• What the exercise asks
Restate word for word the line containing "Open Conditional Formatting menu" and each line that follows it, through the last line below, and nothing else.
START Supplied entries
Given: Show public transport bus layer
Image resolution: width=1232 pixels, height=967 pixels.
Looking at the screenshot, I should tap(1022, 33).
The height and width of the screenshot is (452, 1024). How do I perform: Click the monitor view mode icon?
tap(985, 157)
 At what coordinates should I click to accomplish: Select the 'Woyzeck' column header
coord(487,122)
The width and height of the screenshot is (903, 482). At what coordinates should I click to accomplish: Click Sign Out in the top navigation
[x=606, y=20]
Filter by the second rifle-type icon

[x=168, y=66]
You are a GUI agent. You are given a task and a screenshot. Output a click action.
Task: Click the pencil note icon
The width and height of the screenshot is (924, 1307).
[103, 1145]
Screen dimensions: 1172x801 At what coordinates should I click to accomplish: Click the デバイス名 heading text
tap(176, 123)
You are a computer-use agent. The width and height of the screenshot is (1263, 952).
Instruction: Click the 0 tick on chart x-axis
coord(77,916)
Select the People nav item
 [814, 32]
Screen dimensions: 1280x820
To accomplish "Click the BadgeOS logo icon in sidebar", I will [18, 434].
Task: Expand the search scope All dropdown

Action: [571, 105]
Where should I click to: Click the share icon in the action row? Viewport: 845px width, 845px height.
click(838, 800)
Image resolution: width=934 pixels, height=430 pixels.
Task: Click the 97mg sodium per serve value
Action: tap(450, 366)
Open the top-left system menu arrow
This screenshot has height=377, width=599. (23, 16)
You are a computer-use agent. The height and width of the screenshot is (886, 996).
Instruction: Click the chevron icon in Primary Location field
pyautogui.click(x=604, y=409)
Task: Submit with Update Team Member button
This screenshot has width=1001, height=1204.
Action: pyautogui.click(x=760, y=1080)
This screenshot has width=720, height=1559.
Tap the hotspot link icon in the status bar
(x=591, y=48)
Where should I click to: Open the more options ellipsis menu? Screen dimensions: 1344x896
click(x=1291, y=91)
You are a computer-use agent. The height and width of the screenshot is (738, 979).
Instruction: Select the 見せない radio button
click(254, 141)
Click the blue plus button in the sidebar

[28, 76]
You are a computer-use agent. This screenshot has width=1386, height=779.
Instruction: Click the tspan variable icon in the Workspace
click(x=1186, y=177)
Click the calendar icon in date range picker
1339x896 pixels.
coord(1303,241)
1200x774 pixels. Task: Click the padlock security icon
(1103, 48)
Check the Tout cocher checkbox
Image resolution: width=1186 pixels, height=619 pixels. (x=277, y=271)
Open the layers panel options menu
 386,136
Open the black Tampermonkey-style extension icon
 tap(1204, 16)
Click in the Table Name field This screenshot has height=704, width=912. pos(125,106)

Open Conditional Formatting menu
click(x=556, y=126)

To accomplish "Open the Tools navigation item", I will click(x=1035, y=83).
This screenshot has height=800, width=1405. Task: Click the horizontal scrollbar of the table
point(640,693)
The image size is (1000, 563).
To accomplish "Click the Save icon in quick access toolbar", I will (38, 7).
END Supplied entries
• Task answer
Open Conditional Formatting menu
click(x=556, y=126)

To accomplish "Open the Tools navigation item", I will click(x=1035, y=83).
This screenshot has height=800, width=1405. Task: Click the horizontal scrollbar of the table
point(640,693)
The image size is (1000, 563).
To accomplish "Click the Save icon in quick access toolbar", I will (38, 7).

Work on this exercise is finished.